How to avoid 1% TDS? ›

Submit proof of investments to avoid higher TDS on salaries

However in the last three months of the financial year, the finance department sends emails to employees asking for proof of investments. Proposed declaration save you from TDS typically till first 3 quarters of the financial year which is till December.

Is it better to invest in the Indian stock market or the US stock market? ›

While the US market may provide broader international exposure, the Indian market's potential for high returns and its resilience, even during global downturns, should not be underestimated.

Is it better to invest in India or USA? ›

The US offers stability, a mature market, and transparent legal systems, making it an attractive option for risk-averse investors. On the other hand, India presents exciting growth prospects, but the regulatory landscape and potential volatility require a more strategic and informed approach.

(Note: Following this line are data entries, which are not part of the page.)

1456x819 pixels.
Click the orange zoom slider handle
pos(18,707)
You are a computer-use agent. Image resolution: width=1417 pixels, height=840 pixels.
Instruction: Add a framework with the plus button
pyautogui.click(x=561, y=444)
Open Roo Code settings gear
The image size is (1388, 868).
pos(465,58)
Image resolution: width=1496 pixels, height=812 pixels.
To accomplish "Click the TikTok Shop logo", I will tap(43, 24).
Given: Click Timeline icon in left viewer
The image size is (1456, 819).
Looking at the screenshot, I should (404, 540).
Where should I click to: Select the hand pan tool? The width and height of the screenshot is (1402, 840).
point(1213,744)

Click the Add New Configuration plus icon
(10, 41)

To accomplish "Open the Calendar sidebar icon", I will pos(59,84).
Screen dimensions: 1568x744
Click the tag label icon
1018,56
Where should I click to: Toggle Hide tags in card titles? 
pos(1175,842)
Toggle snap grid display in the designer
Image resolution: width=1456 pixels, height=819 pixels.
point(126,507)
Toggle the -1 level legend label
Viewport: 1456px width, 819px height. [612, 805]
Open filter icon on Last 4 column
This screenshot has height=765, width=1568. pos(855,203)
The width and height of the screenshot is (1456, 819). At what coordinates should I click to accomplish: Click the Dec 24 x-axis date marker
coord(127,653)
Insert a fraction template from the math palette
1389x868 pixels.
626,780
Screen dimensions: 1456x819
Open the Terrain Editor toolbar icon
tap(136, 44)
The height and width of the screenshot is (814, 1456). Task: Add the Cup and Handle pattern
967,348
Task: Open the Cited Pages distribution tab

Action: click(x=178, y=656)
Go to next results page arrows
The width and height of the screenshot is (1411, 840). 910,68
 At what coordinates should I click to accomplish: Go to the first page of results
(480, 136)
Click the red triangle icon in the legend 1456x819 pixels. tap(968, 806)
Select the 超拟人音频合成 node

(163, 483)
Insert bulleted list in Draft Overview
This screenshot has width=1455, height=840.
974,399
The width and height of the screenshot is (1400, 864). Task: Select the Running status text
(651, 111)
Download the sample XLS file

How does the US market affect the Indian market? ›

Impact of tariffs: When the US decides to ramp up trade tariffs, it can hurt Indian companies that export goods there, leading to reduced profits for these businesses. This situation could result in a drop in stock market values in both countries, as investors react to the potential decrease in trade and earnings.

Do I pay tax on US stocks? ›

Under the Treaty, a 15% withholding tax generally applies to U.S. dividends you receive from U.S. corporations. This will generally apply to dividends you receive on U.S. common and preferred shares.

How are foreign stocks taxed in the US? ›

When Americans buy stocks or bonds from foreign-based companies, any investment income (interest, dividends) and capital gains are subject to U.S. income tax and taxes levied by the company's home country.

What is the DTAA tax rate between India and USA? ›

Dividend Under DTAA between USA and India

15% of the gross amount if the dividend is received by a company having at least 10% of the company's shares. 25% of the gross amount in any other cases.

What is the DTAA between India and USA? ›

The primary objectives of the DTAA are to avoid double taxation on the same income, prevent tax evasion, and promote cross-border investments by clarifying taxing rights between India and the US on various types of income.